WORK INSTRUCTION: Write out the stretch of lines below that begins at the line with "The height and width of the screenshot is (518, 726)." and ends at the line with "Task: Click the Saldo label", including both, exactly as given and nothing more.

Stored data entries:
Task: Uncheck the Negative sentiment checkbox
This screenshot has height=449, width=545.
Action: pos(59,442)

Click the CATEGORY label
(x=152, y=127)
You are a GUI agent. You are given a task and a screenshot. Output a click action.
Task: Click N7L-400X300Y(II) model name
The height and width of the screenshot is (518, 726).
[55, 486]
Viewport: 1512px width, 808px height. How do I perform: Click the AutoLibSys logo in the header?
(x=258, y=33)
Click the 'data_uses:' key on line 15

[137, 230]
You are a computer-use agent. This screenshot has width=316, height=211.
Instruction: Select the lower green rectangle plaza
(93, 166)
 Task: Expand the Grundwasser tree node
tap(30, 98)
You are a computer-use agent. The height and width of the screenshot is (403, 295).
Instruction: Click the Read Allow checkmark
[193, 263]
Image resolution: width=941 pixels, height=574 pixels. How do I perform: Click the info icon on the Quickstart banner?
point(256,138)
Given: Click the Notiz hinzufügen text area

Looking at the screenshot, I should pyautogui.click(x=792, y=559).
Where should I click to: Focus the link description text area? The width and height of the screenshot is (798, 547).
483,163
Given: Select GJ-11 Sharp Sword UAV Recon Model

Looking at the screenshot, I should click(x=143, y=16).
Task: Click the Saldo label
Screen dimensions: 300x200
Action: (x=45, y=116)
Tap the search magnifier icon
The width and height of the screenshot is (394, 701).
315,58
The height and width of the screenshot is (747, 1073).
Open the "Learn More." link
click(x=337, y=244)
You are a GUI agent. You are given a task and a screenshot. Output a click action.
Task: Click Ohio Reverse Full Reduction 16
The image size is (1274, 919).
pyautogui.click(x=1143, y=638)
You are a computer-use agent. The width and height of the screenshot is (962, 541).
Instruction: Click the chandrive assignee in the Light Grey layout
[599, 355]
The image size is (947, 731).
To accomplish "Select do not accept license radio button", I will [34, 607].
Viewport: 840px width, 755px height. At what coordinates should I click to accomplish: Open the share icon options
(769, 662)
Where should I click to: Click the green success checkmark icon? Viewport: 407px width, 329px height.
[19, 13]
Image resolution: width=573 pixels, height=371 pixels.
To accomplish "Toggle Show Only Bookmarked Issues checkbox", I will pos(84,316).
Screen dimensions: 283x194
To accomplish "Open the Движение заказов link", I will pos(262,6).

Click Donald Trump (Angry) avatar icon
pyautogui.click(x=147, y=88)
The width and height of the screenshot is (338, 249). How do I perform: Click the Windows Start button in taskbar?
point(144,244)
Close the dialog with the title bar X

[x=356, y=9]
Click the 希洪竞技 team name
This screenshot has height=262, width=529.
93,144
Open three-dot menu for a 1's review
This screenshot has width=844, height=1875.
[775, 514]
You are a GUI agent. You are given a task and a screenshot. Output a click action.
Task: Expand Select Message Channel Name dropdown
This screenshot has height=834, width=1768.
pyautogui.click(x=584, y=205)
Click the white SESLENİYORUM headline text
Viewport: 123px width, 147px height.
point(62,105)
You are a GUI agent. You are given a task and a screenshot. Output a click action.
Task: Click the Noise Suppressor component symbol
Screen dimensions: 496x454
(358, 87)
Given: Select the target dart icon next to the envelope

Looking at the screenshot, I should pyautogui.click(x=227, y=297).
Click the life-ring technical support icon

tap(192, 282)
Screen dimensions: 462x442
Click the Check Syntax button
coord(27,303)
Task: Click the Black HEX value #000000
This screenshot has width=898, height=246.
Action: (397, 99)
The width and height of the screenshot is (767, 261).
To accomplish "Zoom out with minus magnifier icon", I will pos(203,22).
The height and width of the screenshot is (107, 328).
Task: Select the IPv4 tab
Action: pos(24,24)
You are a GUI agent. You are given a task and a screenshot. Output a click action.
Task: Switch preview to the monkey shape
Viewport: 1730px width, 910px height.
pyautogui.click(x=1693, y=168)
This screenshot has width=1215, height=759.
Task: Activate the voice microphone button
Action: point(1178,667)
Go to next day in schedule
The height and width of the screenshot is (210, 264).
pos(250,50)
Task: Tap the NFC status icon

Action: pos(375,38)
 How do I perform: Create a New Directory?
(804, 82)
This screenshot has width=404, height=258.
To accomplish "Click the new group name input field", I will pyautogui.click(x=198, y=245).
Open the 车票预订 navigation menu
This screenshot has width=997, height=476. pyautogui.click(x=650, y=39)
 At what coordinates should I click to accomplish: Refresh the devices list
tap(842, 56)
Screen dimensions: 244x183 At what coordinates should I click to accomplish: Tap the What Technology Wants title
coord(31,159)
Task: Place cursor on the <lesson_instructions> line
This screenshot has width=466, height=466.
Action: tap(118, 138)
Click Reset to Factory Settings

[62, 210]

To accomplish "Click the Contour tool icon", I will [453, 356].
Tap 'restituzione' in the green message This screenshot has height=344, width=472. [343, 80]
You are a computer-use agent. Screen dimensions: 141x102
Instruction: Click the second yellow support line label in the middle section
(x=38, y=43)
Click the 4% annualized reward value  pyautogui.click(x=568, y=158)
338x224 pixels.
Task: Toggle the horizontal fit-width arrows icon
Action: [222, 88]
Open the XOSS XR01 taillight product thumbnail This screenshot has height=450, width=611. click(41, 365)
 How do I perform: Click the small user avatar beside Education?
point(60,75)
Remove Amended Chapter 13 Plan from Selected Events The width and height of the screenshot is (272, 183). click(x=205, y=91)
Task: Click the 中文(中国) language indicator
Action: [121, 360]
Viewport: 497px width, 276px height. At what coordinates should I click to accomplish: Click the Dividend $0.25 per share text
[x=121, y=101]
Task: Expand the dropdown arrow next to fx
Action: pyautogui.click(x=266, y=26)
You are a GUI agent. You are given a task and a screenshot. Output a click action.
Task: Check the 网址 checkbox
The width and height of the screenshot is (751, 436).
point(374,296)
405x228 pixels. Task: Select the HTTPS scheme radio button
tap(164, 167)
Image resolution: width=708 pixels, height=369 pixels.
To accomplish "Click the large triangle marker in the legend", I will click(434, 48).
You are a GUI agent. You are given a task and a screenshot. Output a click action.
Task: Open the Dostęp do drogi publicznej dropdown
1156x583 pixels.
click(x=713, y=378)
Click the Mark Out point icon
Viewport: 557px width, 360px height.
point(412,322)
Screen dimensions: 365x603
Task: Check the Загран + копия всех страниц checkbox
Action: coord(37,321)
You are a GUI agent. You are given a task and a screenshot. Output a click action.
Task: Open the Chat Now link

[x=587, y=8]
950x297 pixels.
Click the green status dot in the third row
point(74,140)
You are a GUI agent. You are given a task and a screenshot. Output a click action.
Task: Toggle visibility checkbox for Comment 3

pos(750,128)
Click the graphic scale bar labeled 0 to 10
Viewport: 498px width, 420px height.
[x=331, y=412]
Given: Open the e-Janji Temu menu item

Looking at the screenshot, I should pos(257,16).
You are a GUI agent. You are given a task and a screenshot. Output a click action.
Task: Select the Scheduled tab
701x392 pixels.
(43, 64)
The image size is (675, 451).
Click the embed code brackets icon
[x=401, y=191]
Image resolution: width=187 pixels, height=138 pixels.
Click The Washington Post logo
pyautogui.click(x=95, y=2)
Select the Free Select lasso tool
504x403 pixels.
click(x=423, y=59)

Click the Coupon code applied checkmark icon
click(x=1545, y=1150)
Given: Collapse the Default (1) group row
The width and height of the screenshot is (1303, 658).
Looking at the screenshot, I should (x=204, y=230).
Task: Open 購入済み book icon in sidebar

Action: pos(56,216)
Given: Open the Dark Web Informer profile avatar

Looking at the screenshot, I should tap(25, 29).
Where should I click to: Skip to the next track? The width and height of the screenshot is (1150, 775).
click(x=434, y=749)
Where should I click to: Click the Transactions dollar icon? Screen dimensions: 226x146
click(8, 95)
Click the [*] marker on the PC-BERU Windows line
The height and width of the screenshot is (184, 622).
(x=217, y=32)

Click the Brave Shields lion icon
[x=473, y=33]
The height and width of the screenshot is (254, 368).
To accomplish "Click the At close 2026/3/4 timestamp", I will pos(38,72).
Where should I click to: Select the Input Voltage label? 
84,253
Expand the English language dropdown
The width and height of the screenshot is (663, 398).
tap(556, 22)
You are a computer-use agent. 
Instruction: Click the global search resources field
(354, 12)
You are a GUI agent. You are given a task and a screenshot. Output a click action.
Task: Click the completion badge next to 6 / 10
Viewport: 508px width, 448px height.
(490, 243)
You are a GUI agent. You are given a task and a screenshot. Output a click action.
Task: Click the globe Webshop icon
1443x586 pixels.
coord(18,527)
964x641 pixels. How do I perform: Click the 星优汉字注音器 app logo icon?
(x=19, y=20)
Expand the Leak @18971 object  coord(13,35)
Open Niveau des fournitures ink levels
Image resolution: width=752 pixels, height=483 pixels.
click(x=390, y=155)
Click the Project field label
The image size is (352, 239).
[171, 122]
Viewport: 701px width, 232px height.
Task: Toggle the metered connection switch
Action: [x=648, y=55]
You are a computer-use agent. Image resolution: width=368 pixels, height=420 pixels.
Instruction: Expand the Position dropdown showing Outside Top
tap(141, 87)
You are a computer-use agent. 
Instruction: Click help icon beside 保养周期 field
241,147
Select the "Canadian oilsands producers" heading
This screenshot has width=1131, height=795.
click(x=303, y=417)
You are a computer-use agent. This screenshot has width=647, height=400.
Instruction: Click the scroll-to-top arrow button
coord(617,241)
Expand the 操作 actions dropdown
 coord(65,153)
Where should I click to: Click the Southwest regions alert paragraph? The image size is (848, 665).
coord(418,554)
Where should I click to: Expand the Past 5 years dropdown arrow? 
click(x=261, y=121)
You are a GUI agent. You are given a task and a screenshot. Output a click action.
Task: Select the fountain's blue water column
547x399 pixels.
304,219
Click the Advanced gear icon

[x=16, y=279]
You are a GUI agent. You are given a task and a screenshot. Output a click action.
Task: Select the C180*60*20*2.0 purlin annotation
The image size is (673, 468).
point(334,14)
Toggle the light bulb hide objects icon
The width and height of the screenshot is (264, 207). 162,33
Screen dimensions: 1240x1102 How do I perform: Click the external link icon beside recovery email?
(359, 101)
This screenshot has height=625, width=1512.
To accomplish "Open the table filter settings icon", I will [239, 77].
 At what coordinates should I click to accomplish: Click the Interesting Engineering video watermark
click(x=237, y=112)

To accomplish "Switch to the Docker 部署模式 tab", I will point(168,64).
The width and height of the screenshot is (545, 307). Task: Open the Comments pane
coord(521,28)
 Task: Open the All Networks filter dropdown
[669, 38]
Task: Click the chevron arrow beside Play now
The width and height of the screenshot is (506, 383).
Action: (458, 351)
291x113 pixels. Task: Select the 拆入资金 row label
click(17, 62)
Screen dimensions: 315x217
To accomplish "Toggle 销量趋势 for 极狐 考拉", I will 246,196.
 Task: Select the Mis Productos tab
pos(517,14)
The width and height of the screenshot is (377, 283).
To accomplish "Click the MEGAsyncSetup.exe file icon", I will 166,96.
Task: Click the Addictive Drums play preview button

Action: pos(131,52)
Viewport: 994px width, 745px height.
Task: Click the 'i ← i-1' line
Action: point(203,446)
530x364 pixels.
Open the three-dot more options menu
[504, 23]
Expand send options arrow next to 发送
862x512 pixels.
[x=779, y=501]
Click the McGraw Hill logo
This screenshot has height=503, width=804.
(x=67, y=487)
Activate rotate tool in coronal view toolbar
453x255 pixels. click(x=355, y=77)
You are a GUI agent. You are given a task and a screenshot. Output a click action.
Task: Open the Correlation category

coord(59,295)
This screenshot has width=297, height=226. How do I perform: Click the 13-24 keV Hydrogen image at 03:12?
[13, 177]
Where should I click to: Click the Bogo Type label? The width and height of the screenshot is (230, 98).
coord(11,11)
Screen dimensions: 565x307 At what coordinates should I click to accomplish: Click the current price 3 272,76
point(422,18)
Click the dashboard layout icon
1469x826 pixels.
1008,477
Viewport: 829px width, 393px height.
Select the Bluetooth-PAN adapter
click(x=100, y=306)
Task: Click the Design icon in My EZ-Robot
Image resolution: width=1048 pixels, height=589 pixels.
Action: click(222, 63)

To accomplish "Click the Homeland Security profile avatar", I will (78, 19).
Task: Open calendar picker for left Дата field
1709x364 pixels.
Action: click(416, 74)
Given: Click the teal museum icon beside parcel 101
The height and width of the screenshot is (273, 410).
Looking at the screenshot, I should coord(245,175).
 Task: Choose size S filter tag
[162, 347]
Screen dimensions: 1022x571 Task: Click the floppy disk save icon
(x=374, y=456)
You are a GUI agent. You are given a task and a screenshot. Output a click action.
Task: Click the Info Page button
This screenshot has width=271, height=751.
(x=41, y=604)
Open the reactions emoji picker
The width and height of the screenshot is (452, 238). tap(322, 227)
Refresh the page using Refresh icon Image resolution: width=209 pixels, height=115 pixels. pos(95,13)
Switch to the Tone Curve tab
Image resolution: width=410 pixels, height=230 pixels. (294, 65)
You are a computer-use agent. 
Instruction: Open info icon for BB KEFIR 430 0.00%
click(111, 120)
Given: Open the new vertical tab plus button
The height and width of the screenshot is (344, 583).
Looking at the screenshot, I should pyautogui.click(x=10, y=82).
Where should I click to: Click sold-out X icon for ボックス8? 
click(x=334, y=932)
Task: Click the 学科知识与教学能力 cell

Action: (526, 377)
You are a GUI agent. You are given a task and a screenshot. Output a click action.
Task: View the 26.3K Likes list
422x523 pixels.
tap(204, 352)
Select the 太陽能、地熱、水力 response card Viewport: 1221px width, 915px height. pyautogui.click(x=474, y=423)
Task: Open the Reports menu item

EXPECTED ANSWER:
The height and width of the screenshot is (518, 726).
[55, 486]
Viewport: 1512px width, 808px height. How do I perform: Click the AutoLibSys logo in the header?
(x=258, y=33)
Click the 'data_uses:' key on line 15

[137, 230]
You are a computer-use agent. This screenshot has width=316, height=211.
Instruction: Select the lower green rectangle plaza
(93, 166)
 Task: Expand the Grundwasser tree node
tap(30, 98)
You are a computer-use agent. The height and width of the screenshot is (403, 295).
Instruction: Click the Read Allow checkmark
[193, 263]
Image resolution: width=941 pixels, height=574 pixels. How do I perform: Click the info icon on the Quickstart banner?
point(256,138)
Given: Click the Notiz hinzufügen text area

Looking at the screenshot, I should pyautogui.click(x=792, y=559).
Where should I click to: Focus the link description text area? The width and height of the screenshot is (798, 547).
483,163
Given: Select GJ-11 Sharp Sword UAV Recon Model

Looking at the screenshot, I should click(x=143, y=16).
Task: Click the Saldo label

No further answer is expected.